In fact, and it’s a little embarrassing to admit this, but I treat the arrival of the Williams Sonoma catalog like an issue of a magazine. I sit down and read it cover to cover in a little consumeristic greed fest. There have been plenty of items I’ve looked at and dismissed as being too ridiculously expensive, from the $1,000+ vacuum cleaners and irons to the $400 toasters to the $69 Provence Salt Keeper . Yes, it was really pretty. It was also a little tiny ceramic box. Unless it is continually refilled with salt by magic, I can’t imagine that a little tiny box could be worth $69. However, in the latest catalog they’ve managed to completely surpass themselves in terms of ridiculously overpriced merchandise.

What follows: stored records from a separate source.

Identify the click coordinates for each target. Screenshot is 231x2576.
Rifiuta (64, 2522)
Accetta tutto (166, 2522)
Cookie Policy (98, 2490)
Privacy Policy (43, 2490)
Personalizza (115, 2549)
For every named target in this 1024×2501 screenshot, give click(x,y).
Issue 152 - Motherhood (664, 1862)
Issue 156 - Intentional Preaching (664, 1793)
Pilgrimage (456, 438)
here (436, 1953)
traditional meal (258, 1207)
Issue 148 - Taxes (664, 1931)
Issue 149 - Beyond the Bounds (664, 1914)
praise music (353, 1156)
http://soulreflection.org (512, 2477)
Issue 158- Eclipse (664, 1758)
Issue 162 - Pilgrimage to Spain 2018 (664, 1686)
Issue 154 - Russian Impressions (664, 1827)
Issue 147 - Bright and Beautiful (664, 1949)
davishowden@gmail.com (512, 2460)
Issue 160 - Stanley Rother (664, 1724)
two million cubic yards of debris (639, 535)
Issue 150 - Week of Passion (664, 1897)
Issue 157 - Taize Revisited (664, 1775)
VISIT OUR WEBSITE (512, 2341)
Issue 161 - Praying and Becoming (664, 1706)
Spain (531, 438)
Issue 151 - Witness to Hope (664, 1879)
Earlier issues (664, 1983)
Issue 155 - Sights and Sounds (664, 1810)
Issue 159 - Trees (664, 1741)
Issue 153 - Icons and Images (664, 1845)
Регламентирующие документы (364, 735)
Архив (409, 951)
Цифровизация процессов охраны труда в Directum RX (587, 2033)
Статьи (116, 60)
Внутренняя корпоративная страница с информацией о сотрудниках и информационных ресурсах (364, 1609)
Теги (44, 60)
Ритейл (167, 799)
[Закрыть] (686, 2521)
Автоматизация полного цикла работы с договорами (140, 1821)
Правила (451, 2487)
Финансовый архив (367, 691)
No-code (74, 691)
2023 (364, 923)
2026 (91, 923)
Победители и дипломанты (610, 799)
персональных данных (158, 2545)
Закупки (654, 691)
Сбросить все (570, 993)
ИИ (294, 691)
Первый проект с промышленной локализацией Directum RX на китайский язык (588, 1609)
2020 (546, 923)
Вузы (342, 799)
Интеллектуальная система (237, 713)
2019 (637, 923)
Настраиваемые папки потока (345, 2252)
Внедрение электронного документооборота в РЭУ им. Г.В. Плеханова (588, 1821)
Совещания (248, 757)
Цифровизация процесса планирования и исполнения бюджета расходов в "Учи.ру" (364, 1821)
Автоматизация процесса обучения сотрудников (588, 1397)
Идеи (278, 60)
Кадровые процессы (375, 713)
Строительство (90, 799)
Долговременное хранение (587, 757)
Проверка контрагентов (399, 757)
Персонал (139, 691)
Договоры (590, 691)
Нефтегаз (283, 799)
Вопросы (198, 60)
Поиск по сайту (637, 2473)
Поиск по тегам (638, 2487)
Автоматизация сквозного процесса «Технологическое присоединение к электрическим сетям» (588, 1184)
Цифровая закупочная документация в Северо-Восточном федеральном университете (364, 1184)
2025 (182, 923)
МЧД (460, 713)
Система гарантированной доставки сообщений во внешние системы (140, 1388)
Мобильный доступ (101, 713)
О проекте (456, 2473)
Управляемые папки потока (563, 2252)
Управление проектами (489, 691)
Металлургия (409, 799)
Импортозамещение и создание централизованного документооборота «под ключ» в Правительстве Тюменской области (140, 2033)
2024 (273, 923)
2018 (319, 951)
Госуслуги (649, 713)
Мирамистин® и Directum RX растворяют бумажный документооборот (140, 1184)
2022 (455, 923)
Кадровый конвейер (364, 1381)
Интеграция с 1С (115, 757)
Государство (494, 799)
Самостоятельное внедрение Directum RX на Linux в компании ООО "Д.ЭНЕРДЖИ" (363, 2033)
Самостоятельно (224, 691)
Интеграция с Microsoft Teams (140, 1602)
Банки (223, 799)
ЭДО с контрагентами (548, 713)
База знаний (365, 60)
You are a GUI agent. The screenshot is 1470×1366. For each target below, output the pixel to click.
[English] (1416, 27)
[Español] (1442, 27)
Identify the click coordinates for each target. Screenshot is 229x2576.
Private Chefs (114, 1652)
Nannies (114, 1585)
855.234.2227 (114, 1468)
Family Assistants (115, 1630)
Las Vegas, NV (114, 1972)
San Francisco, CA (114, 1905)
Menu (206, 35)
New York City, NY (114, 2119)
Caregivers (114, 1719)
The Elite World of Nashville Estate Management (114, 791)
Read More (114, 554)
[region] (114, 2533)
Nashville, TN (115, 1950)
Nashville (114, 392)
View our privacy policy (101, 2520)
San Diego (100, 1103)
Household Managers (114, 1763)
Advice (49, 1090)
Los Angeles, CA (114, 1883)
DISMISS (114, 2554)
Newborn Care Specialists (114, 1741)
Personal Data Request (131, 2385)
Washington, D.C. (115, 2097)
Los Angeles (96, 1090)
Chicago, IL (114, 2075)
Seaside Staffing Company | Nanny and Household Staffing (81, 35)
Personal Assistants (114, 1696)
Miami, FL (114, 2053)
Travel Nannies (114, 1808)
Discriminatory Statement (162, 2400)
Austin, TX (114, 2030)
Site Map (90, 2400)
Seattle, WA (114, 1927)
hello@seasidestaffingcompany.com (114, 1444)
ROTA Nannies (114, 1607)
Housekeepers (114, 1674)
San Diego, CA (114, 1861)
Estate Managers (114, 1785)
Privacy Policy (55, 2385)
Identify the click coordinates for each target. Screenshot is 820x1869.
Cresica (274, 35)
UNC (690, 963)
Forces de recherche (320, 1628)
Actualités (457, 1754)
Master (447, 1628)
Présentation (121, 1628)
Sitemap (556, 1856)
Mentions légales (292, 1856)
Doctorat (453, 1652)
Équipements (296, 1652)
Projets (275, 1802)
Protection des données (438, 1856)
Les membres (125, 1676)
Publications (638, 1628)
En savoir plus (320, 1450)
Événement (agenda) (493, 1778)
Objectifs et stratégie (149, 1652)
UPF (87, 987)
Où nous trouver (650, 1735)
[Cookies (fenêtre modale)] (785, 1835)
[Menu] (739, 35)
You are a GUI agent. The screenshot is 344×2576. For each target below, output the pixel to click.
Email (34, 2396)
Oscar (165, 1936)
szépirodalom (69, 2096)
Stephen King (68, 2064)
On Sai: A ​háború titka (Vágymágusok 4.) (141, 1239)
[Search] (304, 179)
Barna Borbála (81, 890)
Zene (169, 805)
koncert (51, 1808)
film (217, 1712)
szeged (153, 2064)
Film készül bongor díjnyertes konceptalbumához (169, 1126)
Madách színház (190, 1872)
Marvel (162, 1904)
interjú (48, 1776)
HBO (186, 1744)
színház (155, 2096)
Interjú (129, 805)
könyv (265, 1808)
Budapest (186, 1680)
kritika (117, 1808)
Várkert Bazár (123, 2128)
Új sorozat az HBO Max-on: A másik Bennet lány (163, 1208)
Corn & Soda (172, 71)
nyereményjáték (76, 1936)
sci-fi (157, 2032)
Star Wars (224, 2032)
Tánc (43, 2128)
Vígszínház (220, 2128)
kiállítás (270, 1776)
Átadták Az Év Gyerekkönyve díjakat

You can get a whopping nine cupcakes from some bakery in California for $59. $59! That’s $6.55 per cupcake. And I bet they charge you shipping and handling on top of that! Do you have any idea how many delicious and gourmet cupcakes I could provide for $59? A whole boatload more than nine, that’s for sure. At the same time, I’m almost tempted to order them, just to see what $59 cupcakes taste like. I mean, I can’t quite imagine how good they would have to be to make them worth that much money. I’m not sure that it is physically possible for a cupcake to be tasty enough to justify that kind of money. But no, I haven’t completely lost my mind, so I’m not actually going to buy them. I will wonder though...

the fact that they charge TRIPLE what everywhere else charges for their Reidle "O" series glasses has turned me off them forever
Six and a half dollar cupcakes? Sheesh!
hee hee
Damn. At those prices, one would wonder if they meant cupcakes or "CUPCAKES" of the wink-wink, nod-nod variety!
I'm can't believe I'm actually contemplating finding eight people to split the cost with me. Those must be some fantabulous cupcakes.